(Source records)
---*---

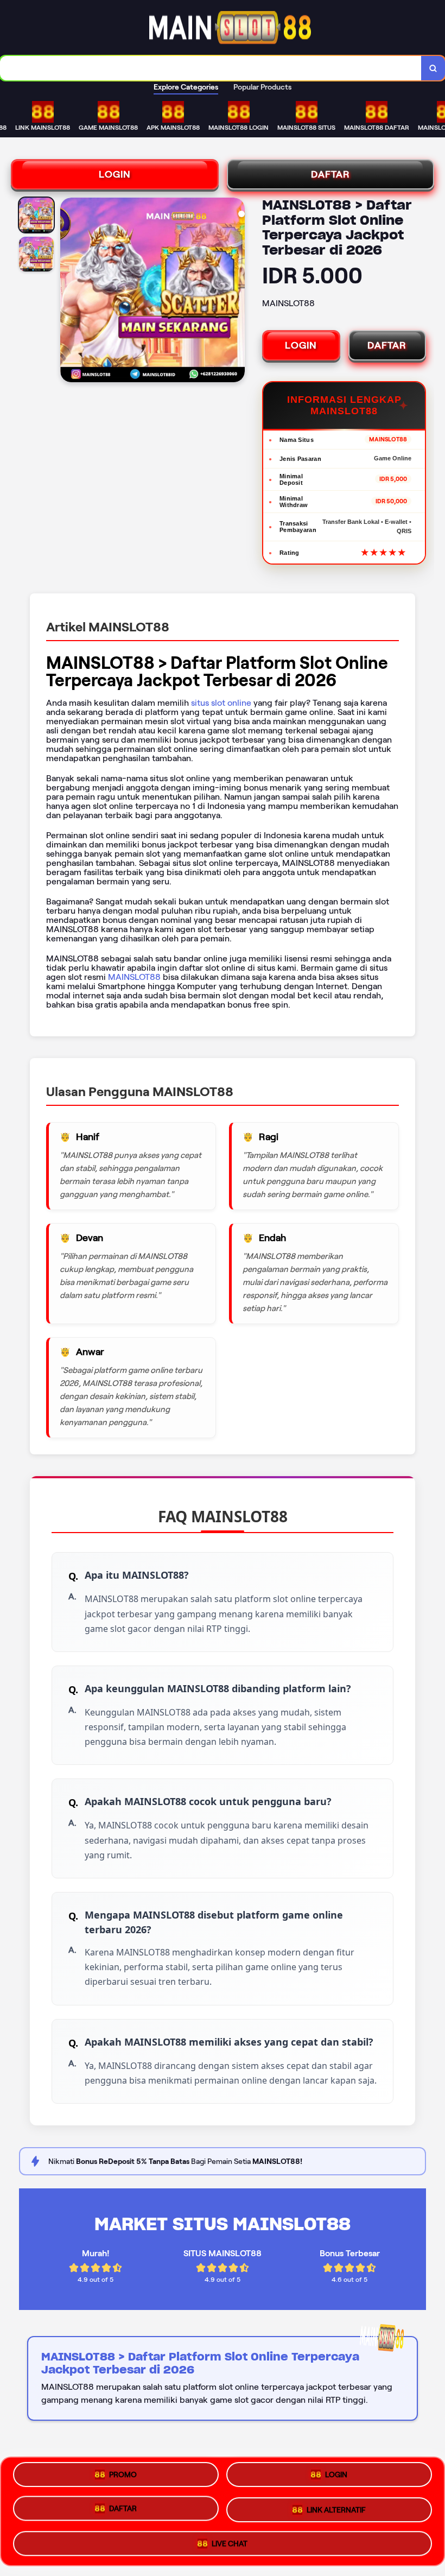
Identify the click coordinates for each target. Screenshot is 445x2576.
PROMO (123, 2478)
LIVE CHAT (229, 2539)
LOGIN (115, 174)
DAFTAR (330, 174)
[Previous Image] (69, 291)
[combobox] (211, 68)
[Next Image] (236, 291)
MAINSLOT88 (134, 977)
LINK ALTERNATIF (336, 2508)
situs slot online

---*---

Where an entry contains an image, skip the image and write out the rest exactly.

Identify the click coordinates for each target. Screenshot is 445x2576.
PROMO (123, 2478)
LIVE CHAT (229, 2539)
LOGIN (115, 174)
DAFTAR (330, 174)
[Previous Image] (69, 291)
[combobox] (211, 68)
[Next Image] (236, 291)
MAINSLOT88 (134, 977)
LINK ALTERNATIF (336, 2508)
situs slot online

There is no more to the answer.